[DATA FOR THIS TASK — start]
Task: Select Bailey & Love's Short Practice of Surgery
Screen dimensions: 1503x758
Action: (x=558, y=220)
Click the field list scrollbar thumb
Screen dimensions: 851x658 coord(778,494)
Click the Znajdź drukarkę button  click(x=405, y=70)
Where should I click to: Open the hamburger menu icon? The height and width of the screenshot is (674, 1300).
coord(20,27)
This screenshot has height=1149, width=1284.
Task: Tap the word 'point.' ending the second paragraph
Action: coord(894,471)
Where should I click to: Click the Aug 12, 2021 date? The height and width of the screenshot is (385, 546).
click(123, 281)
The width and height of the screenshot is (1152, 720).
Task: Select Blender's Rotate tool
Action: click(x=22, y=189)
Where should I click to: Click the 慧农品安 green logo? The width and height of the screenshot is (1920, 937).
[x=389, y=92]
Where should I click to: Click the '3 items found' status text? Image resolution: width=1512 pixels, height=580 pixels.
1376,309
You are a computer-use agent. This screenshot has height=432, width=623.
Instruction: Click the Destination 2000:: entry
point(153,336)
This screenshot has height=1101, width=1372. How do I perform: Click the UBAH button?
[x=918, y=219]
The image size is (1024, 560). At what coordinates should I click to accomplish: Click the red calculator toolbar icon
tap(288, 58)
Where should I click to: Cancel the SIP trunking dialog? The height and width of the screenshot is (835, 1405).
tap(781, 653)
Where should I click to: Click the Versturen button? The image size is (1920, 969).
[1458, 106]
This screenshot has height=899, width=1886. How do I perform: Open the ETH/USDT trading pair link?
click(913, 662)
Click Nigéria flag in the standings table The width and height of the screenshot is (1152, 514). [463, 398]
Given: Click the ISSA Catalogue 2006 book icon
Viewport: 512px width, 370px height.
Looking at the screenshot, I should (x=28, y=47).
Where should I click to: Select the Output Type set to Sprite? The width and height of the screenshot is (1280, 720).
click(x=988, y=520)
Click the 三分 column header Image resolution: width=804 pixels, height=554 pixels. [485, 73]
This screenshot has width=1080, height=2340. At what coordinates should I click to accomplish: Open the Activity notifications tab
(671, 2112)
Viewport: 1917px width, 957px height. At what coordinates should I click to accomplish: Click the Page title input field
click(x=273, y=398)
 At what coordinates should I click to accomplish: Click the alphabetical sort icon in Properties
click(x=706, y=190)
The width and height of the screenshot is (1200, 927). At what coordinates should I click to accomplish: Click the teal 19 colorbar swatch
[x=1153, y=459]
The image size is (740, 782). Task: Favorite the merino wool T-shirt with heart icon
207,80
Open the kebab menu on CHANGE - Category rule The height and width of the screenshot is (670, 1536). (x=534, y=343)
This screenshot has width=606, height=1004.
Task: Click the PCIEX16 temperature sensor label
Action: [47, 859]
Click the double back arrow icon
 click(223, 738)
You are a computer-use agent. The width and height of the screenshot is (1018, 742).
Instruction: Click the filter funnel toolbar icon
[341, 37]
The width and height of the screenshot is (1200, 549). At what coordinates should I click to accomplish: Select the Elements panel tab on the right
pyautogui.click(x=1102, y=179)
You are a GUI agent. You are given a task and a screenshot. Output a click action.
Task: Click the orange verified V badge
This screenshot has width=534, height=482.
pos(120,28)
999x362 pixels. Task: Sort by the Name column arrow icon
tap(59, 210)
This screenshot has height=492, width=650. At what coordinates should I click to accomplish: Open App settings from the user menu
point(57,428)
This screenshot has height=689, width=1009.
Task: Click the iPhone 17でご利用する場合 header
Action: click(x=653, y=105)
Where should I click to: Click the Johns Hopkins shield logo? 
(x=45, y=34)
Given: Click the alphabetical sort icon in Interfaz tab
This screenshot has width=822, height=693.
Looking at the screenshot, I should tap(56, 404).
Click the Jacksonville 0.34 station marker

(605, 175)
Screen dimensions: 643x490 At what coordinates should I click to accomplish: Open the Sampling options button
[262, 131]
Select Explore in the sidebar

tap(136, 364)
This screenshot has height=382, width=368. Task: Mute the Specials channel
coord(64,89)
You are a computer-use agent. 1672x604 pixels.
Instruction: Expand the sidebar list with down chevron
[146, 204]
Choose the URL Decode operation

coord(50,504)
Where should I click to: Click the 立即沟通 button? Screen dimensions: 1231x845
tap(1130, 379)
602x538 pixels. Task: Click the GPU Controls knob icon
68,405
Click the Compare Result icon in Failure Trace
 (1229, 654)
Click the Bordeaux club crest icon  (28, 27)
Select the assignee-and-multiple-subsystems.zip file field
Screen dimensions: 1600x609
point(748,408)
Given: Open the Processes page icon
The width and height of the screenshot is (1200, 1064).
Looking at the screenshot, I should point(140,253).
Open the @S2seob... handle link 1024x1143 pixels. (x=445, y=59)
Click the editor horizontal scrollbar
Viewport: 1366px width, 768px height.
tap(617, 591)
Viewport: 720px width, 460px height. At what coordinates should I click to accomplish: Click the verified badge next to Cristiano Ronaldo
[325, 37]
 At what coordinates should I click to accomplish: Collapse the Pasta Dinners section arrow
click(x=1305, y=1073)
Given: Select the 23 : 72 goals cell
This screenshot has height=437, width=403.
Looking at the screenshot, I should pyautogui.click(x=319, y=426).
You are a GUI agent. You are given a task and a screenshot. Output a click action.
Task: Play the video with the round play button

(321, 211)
[DATA FOR THIS TASK — finish]
__AIM OF THE TASK__. Set down the whole listing again. Keep every word as it is.

__THE COMPLETED TASK__.
Task: Select Bailey & Love's Short Practice of Surgery
Screen dimensions: 1503x758
Action: (x=558, y=220)
Click the field list scrollbar thumb
Screen dimensions: 851x658 coord(778,494)
Click the Znajdź drukarkę button  click(x=405, y=70)
Where should I click to: Open the hamburger menu icon? The height and width of the screenshot is (674, 1300).
coord(20,27)
This screenshot has height=1149, width=1284.
Task: Tap the word 'point.' ending the second paragraph
Action: coord(894,471)
Where should I click to: Click the Aug 12, 2021 date? The height and width of the screenshot is (385, 546).
click(123, 281)
The width and height of the screenshot is (1152, 720).
Task: Select Blender's Rotate tool
Action: click(x=22, y=189)
Where should I click to: Click the 慧农品安 green logo? The width and height of the screenshot is (1920, 937).
[x=389, y=92]
Where should I click to: Click the '3 items found' status text? Image resolution: width=1512 pixels, height=580 pixels.
1376,309
You are a computer-use agent. This screenshot has height=432, width=623.
Instruction: Click the Destination 2000:: entry
point(153,336)
This screenshot has height=1101, width=1372. How do I perform: Click the UBAH button?
[x=918, y=219]
The image size is (1024, 560). At what coordinates should I click to accomplish: Click the red calculator toolbar icon
tap(288, 58)
Where should I click to: Cancel the SIP trunking dialog? The height and width of the screenshot is (835, 1405).
tap(781, 653)
Where should I click to: Click the Versturen button? The image size is (1920, 969).
[1458, 106]
This screenshot has height=899, width=1886. How do I perform: Open the ETH/USDT trading pair link?
click(913, 662)
Click Nigéria flag in the standings table The width and height of the screenshot is (1152, 514). [463, 398]
Given: Click the ISSA Catalogue 2006 book icon
Viewport: 512px width, 370px height.
Looking at the screenshot, I should (x=28, y=47).
Where should I click to: Select the Output Type set to Sprite? The width and height of the screenshot is (1280, 720).
click(x=988, y=520)
Click the 三分 column header Image resolution: width=804 pixels, height=554 pixels. [485, 73]
This screenshot has width=1080, height=2340. At what coordinates should I click to accomplish: Open the Activity notifications tab
(671, 2112)
Viewport: 1917px width, 957px height. At what coordinates should I click to accomplish: Click the Page title input field
click(x=273, y=398)
 At what coordinates should I click to accomplish: Click the alphabetical sort icon in Properties
click(x=706, y=190)
The width and height of the screenshot is (1200, 927). At what coordinates should I click to accomplish: Click the teal 19 colorbar swatch
[x=1153, y=459]
The image size is (740, 782). Task: Favorite the merino wool T-shirt with heart icon
207,80
Open the kebab menu on CHANGE - Category rule The height and width of the screenshot is (670, 1536). (x=534, y=343)
This screenshot has width=606, height=1004.
Task: Click the PCIEX16 temperature sensor label
Action: [47, 859]
Click the double back arrow icon
 click(223, 738)
You are a computer-use agent. The width and height of the screenshot is (1018, 742).
Instruction: Click the filter funnel toolbar icon
[341, 37]
The width and height of the screenshot is (1200, 549). At what coordinates should I click to accomplish: Select the Elements panel tab on the right
pyautogui.click(x=1102, y=179)
You are a GUI agent. You are given a task and a screenshot. Output a click action.
Task: Click the orange verified V badge
This screenshot has width=534, height=482.
pos(120,28)
999x362 pixels. Task: Sort by the Name column arrow icon
tap(59, 210)
This screenshot has height=492, width=650. At what coordinates should I click to accomplish: Open App settings from the user menu
point(57,428)
This screenshot has height=689, width=1009.
Task: Click the iPhone 17でご利用する場合 header
Action: click(x=653, y=105)
Where should I click to: Click the Johns Hopkins shield logo? 
(x=45, y=34)
Given: Click the alphabetical sort icon in Interfaz tab
This screenshot has width=822, height=693.
Looking at the screenshot, I should tap(56, 404).
Click the Jacksonville 0.34 station marker

(605, 175)
Screen dimensions: 643x490 At what coordinates should I click to accomplish: Open the Sampling options button
[262, 131]
Select Explore in the sidebar

tap(136, 364)
This screenshot has height=382, width=368. Task: Mute the Specials channel
coord(64,89)
You are a computer-use agent. 1672x604 pixels.
Instruction: Expand the sidebar list with down chevron
[146, 204]
Choose the URL Decode operation

coord(50,504)
Where should I click to: Click the 立即沟通 button? Screen dimensions: 1231x845
tap(1130, 379)
602x538 pixels. Task: Click the GPU Controls knob icon
68,405
Click the Compare Result icon in Failure Trace
 (1229, 654)
Click the Bordeaux club crest icon  (28, 27)
Select the assignee-and-multiple-subsystems.zip file field
Screen dimensions: 1600x609
point(748,408)
Given: Open the Processes page icon
The width and height of the screenshot is (1200, 1064).
Looking at the screenshot, I should point(140,253).
Open the @S2seob... handle link 1024x1143 pixels. (x=445, y=59)
Click the editor horizontal scrollbar
Viewport: 1366px width, 768px height.
tap(617, 591)
Viewport: 720px width, 460px height. At what coordinates should I click to accomplish: Click the verified badge next to Cristiano Ronaldo
[325, 37]
 At what coordinates should I click to accomplish: Collapse the Pasta Dinners section arrow
click(x=1305, y=1073)
Given: Select the 23 : 72 goals cell
This screenshot has height=437, width=403.
Looking at the screenshot, I should pyautogui.click(x=319, y=426).
You are a GUI agent. You are given a task and a screenshot. Output a click action.
Task: Play the video with the round play button

(321, 211)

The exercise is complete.